The health system manages 45 hospitals across the upper Midwest and operates a health insurance plan with about 174,000 members. It has shared-savings contracts in place that involve quality, efficiency and managed-care initiatives. Including its health plan, about 20% of the system’s overall revenue was at risk in 2016.
“We are selective in what we do because we are a major provider,” she said. “We don’t want to get into things that are risky that we think we can’t manage well. Everything is set up in a fee-for-service world, and when you step into another process too quickly, it can be detrimental.”
A key element for San Diego-based Sharp HealthCare, which has been doing risk-based contracts for three decades, is a commitment to data analytics. It has a data warehouse where it manages all its claims and identifies patients who have multiple chronic conditions and dispatches care coordinators.
“That’s where the majority of costs are and where you can to an extent manage that proactively and help minimize complications related to chronic conditions,” President and CEO Michael Murphy said. “But population health is not something that you just turn a switch and start ad-
dressing. You need medical groups to partner with you, alignment with providers and payers—that doesn’t happen overnight.”
Sharp operates seven hospitals and manages a health plan that covers almost 130,000 members. It had 38% of its net patient revenue tied to risk-based contracts in 2016, ranking third on Modern Healthcare’s survey, and plans to increase that to 40% this year.
Providers such as Ascension have more flexibility to customize their risk-based contracts when they contract directly with self-insured employers, said Anthony Tersigni, CEO of the nation’s largest not-for-profit health system.

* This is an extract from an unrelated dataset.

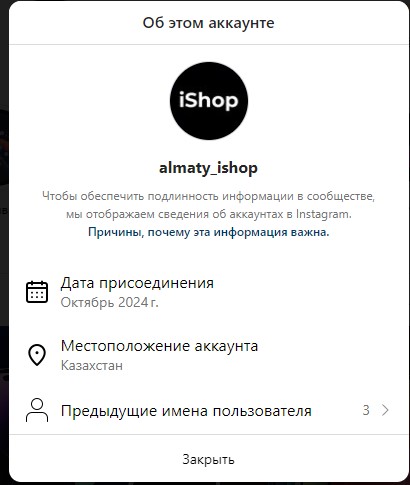Viewport: 410px width, 485px height.
Task: Click the Об этом аккаунте dialog title
Action: (209, 23)
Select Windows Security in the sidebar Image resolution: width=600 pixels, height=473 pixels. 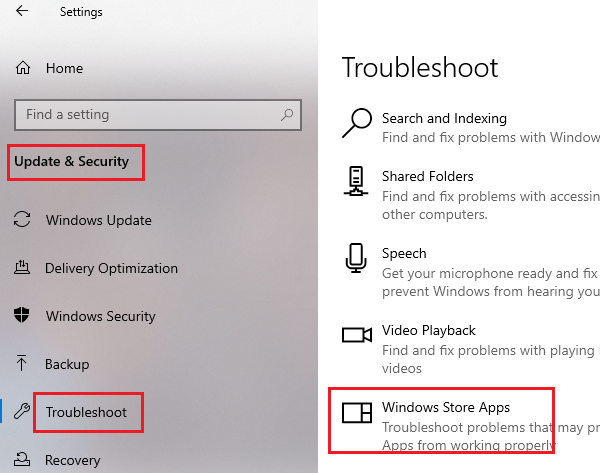point(100,316)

Ascension has about 3.4 million patients under risk-based contracts, he said.
While systems of scale that own their own health plans are generally more willing and capable of taking on more risk, that isn’t necessarily a prerequisite. Partnerships with community organizations can take some of the expense and risk out of the equation and help keep broader populations healthy.
“The more scale you have the more opportunities you have for success as you spread the cost of infrastructure over a larger population of people,” Rosenthal said. “But when taking on financial risk, you need to partner with community organizations who can provide healthy food, shelter and the housing needed to keep people healthy. You can’t do it alone.”

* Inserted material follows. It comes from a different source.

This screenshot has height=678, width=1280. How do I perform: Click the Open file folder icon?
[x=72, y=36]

Even though most systems are slow to embrace risk-based contracting, mandated change is coming. The Medicare Access and CHIP Reauthorization Act requires physicians to participate in one of two reimbursement tracks: the Merit-based Incentive Payment System or advanced alternative payment models. That effort will drive more risk-taking.
Also of note in the survey, many systems reported that they are increasingly partnering or acquiring physician groups. Nearly 80% of the respondents said they own or partner with physician groups, and half of those deals were made in 2016. Two-thirds of those that owned a physician practice said it did not materially affect their financial performance, while 24% said their finances improved following the acquisition, and 10% said there was a decline.
The vast majority of systems also reported that they do not plan to decrease their share of inpatient beds. Although many systems have seen inpatient admissions gradually erode, nearly 90% of the respondents said that they would not be reducing their bed count.
As for a more widespread adoption of risk-based contracting, that could be about three years away, healthcare experts said. Part of the hesitation can be traced to political uncertainty about the healthcare debate in Washington.
“The efforts to repeal and place the ACA have put a hold on risk-based contracts. The move to those contracts isn’t moving as quickly as it should be,” Tersigni said. “It’s disappointing because the fee-for-service model is unsustainable.”
Montefiore gets 22% of its net patient revenue from risk-based contracts.